----- Listed entries -----
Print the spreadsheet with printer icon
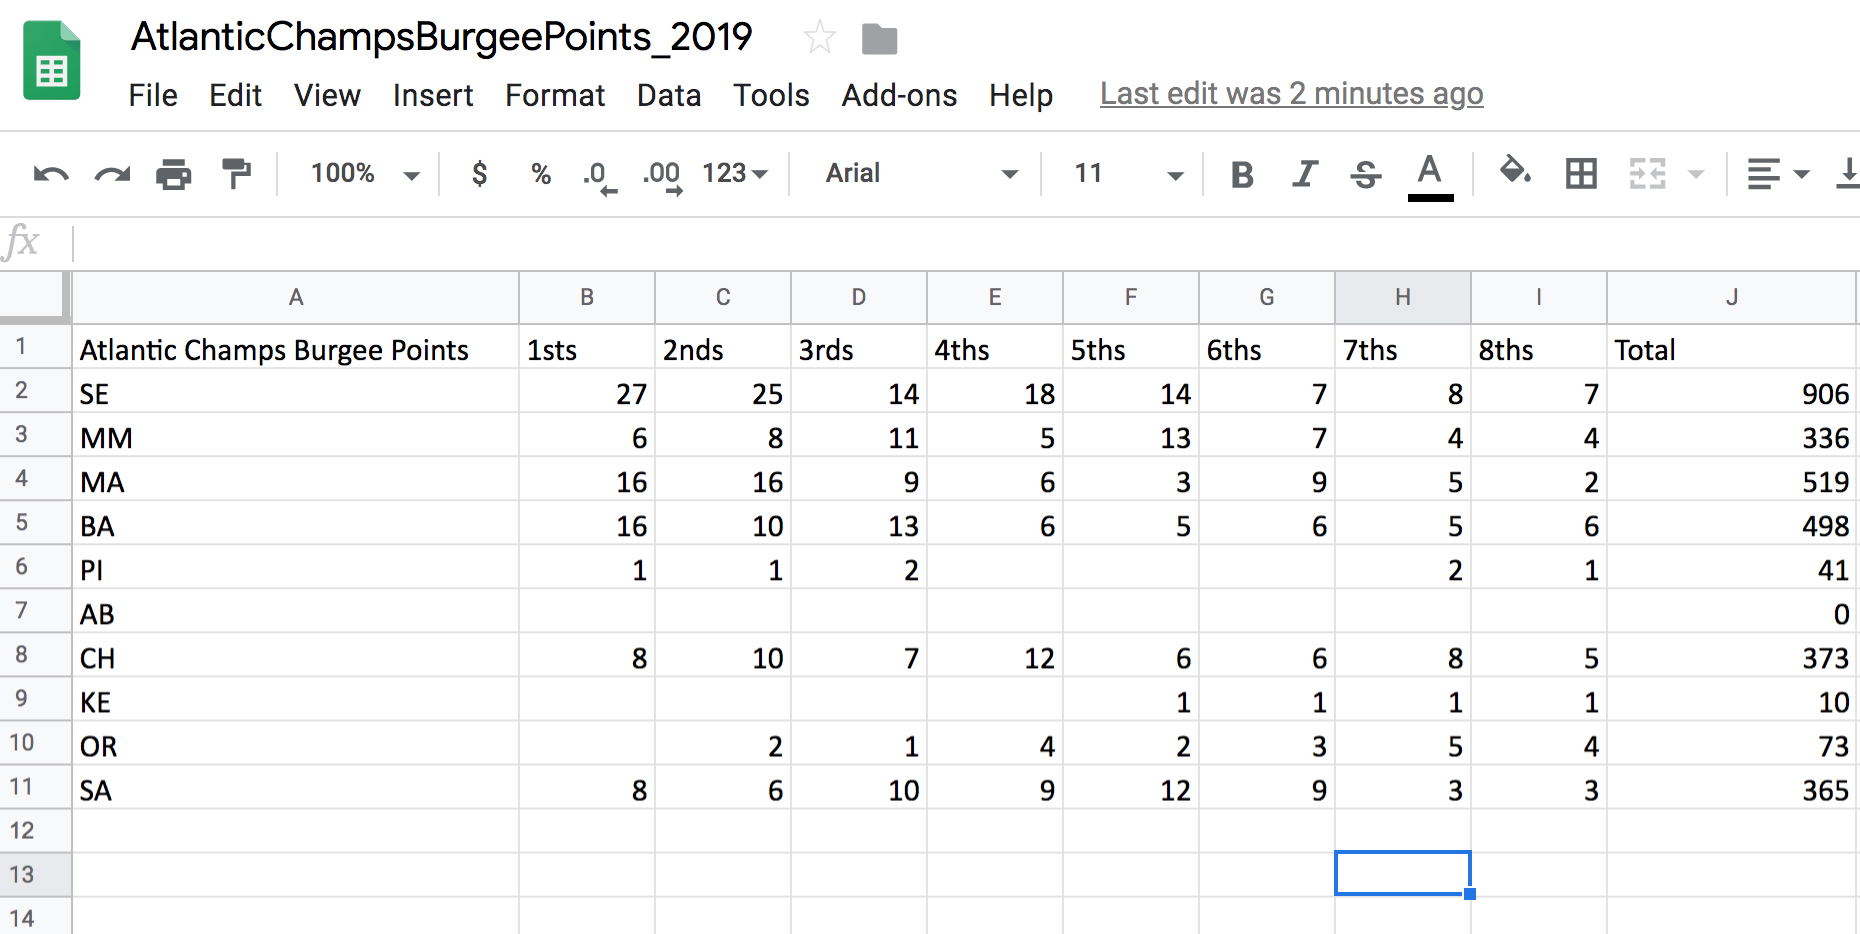This screenshot has height=934, width=1860. [x=174, y=174]

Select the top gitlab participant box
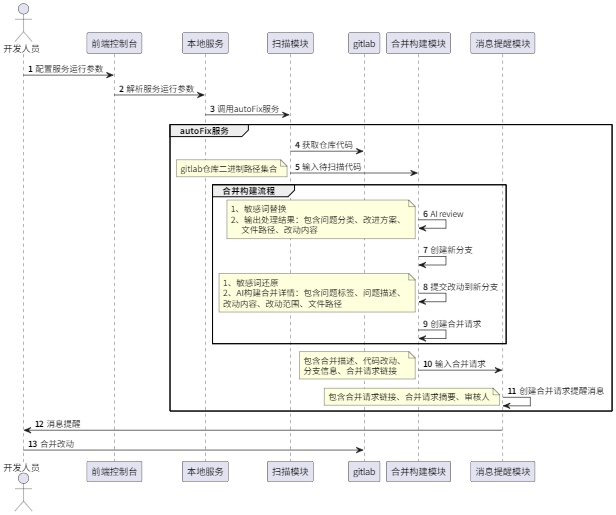[x=362, y=44]
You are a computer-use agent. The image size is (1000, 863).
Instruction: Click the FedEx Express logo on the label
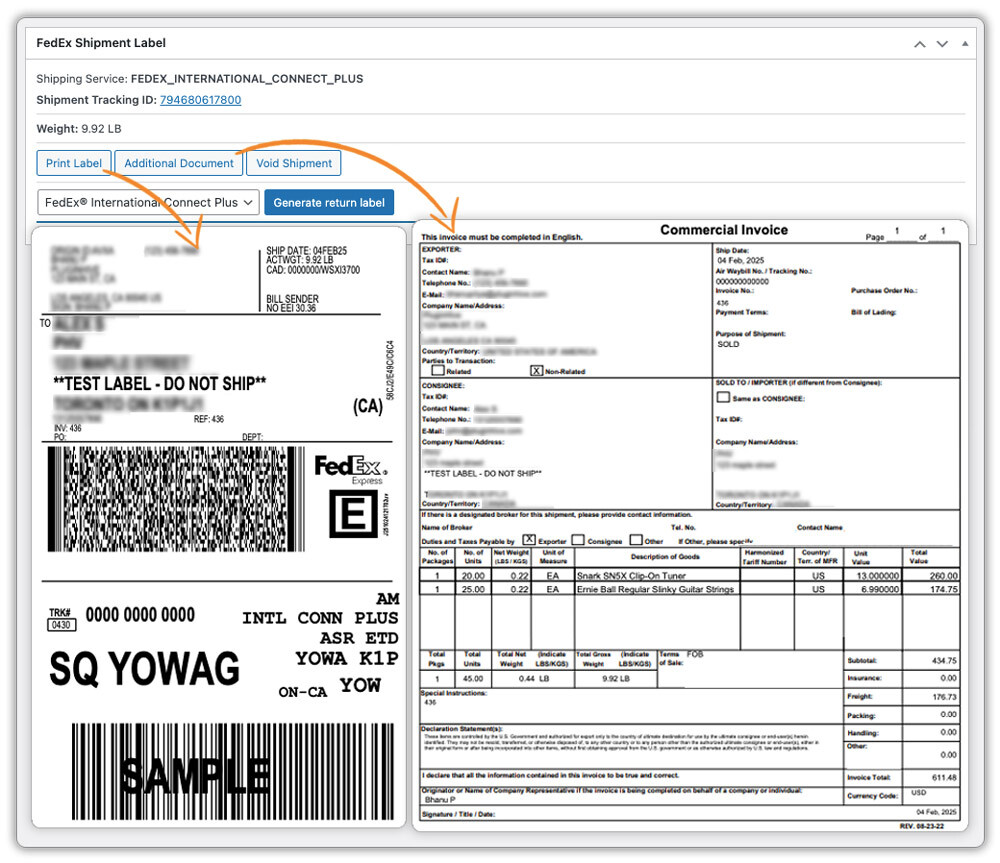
-----
Exercise brief: Without including any picture, copy the listing above exactly and in full.

Written solution:
Print the spreadsheet with printer icon
This screenshot has height=934, width=1860. [x=174, y=174]

Select the top gitlab participant box
[x=362, y=44]
You are a computer-use agent. The image size is (1000, 863).
Instruction: Click the FedEx Express logo on the label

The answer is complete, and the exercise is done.